# THE EXERCISE
Convert the records below into a JSON list of strings, one string per line, and leave out any blank lines.

# LISTING
[BEGIN]
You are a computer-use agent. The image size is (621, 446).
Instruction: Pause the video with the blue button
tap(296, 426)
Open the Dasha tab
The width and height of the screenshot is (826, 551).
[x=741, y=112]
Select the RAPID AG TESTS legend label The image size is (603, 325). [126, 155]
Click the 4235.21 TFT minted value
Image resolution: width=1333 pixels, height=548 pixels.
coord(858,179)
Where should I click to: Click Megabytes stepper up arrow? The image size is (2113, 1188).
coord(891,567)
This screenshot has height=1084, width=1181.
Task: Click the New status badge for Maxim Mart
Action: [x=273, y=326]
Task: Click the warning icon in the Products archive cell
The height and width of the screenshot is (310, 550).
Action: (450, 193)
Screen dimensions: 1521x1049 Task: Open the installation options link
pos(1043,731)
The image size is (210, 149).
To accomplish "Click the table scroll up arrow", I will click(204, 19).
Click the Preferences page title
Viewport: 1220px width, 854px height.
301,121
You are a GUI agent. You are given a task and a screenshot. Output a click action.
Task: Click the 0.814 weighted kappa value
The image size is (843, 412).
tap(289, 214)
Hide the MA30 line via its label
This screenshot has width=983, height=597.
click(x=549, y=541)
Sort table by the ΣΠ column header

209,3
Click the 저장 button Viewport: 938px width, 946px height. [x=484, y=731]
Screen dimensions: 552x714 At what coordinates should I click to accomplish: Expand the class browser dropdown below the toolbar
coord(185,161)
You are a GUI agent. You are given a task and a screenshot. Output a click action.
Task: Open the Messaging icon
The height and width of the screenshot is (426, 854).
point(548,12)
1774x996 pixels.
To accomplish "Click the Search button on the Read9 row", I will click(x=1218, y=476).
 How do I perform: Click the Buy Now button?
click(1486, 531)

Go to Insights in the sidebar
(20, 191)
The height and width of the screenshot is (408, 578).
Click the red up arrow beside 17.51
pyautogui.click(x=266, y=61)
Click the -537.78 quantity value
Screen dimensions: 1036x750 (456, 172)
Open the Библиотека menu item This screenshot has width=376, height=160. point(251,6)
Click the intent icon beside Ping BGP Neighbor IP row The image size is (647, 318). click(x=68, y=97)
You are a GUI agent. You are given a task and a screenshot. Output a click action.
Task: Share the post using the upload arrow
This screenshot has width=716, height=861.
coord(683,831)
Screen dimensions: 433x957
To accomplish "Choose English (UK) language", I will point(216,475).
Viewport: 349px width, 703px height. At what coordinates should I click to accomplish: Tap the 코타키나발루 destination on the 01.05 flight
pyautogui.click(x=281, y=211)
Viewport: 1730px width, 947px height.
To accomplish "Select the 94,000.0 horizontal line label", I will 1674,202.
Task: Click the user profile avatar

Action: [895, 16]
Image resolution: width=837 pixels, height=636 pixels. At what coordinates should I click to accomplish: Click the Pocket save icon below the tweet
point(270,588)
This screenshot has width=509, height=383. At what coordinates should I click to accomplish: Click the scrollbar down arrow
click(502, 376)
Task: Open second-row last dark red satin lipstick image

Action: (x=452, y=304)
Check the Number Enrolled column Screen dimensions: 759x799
[END]
# EXERCISE OUTPUT
[
  "You are a computer-use agent. The image size is (621, 446).",
  "Instruction: Pause the video with the blue button",
  "tap(296, 426)",
  "Open the Dasha tab",
  "The width and height of the screenshot is (826, 551).",
  "[x=741, y=112]",
  "Select the RAPID AG TESTS legend label The image size is (603, 325). [126, 155]",
  "Click the 4235.21 TFT minted value",
  "Image resolution: width=1333 pixels, height=548 pixels.",
  "coord(858,179)",
  "Where should I click to: Click Megabytes stepper up arrow? The image size is (2113, 1188).",
  "coord(891,567)",
  "This screenshot has height=1084, width=1181.",
  "Task: Click the New status badge for Maxim Mart",
  "Action: [x=273, y=326]",
  "Task: Click the warning icon in the Products archive cell",
  "The height and width of the screenshot is (310, 550).",
  "Action: (450, 193)",
  "Screen dimensions: 1521x1049 Task: Open the installation options link",
  "pos(1043,731)",
  "The image size is (210, 149).",
  "To accomplish \"Click the table scroll up arrow\", I will click(204, 19).",
  "Click the Preferences page title",
  "Viewport: 1220px width, 854px height.",
  "301,121",
  "You are a GUI agent. You are given a task and a screenshot. Output a click action.",
  "Task: Click the 0.814 weighted kappa value",
  "The image size is (843, 412).",
  "tap(289, 214)",
  "Hide the MA30 line via its label",
  "This screenshot has width=983, height=597.",
  "click(x=549, y=541)",
  "Sort table by the ΣΠ column header",
  "209,3",
  "Click the 저장 button Viewport: 938px width, 946px height. [x=484, y=731]",
  "Screen dimensions: 552x714 At what coordinates should I click to accomplish: Expand the class browser dropdown below the toolbar",
  "coord(185,161)",
  "You are a GUI agent. You are given a task and a screenshot. Output a click action.",
  "Task: Open the Messaging icon",
  "The height and width of the screenshot is (426, 854).",
  "point(548,12)",
  "1774x996 pixels.",
  "To accomplish \"Click the Search button on the Read9 row\", I will click(x=1218, y=476).",
  " How do I perform: Click the Buy Now button?",
  "click(1486, 531)",
  "Go to Insights in the sidebar",
  "(20, 191)",
  "The height and width of the screenshot is (408, 578).",
  "Click the red up arrow beside 17.51",
  "pyautogui.click(x=266, y=61)",
  "Click the -537.78 quantity value",
  "Screen dimensions: 1036x750 (456, 172)",
  "Open the Библиотека menu item This screenshot has width=376, height=160. point(251,6)",
  "Click the intent icon beside Ping BGP Neighbor IP row The image size is (647, 318). click(x=68, y=97)",
  "You are a GUI agent. You are given a task and a screenshot. Output a click action.",
  "Task: Share the post using the upload arrow",
  "This screenshot has width=716, height=861.",
  "coord(683,831)",
  "Screen dimensions: 433x957",
  "To accomplish \"Choose English (UK) language\", I will point(216,475).",
  "Viewport: 349px width, 703px height. At what coordinates should I click to accomplish: Tap the 코타키나발루 destination on the 01.05 flight",
  "pyautogui.click(x=281, y=211)",
  "Viewport: 1730px width, 947px height.",
  "To accomplish \"Select the 94,000.0 horizontal line label\", I will 1674,202.",
  "Task: Click the user profile avatar",
  "Action: [895, 16]",
  "Image resolution: width=837 pixels, height=636 pixels. At what coordinates should I click to accomplish: Click the Pocket save icon below the tweet",
  "point(270,588)",
  "This screenshot has width=509, height=383. At what coordinates should I click to accomplish: Click the scrollbar down arrow",
  "click(502, 376)",
  "Task: Open second-row last dark red satin lipstick image",
  "Action: (x=452, y=304)",
  "Check the Number Enrolled column Screen dimensions: 759x799"
]